More keto appetizers
Keto Buffalo Chicken Dip
Ingredients
- 2 cups shredded chicken rotisserie chicken or homemade
- 8 ounces cream cheese softened
- 1/3 cup buffalo sauce
- 1/4 cup sour cream
- 1 1/2 cups mozzarella cheese divided
- 1 1/2 cups cheddar cheese divided
- 2 large green onions sliced
- 2 tablespoons blue cheese crumbled
Instructions
- Preheat the oven to 180C/350F. Lightly grease a 1-quart baking dish and set aside.
- Shred your rotisserie chicken or prepare shredded chicken and set aside.
- In a mixing bowl, whisk together the cream cheese, buffalo sauce, and sour cream until combined. Fold through the shredded chicken and one cup of each of the cheeses, along with one green onion.
- Transfer the mixture into the greased baking dish and top with the remaining shredded cheese. Crumble the blue cheese on top. Bake the dip for 15-20 minutes, or until the cheese is bubbling.

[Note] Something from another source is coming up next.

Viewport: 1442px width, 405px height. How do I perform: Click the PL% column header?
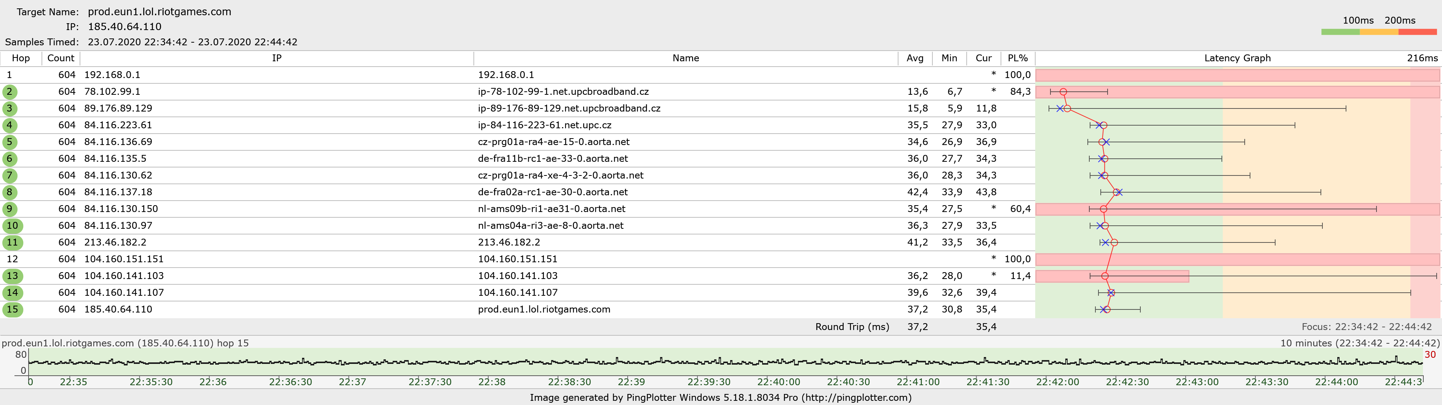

- Remove the buffalo chicken dip from the oven and let it sit for several minutes, before serving immediately.
Haven’t made it yet, but looks solid. We’re not big fans of bleu cheese, so we sub ranch dressing (also zero carbs). But the sour cream addition is a stroke of genius!
The flavours in this recipe is sooooo amazing, the chicken thickens up the dip to make it so filling…accompanied by keto tortilla chips by “the big man’s world”, just so amazing !
I haven’t had any recipe from the big man’s world yet…such great recipes and macros are always on point.
LOVE
Oh my gosh, this recipe is fantastic! I tried a small (third of a batch to check it out first). Loved it. I’m making a full batch for company tonight. Thanks for sharing.
So great to hear that!
Delicious! My favorite buffalo chicken dip recipe and it’s a great hit with all my friends!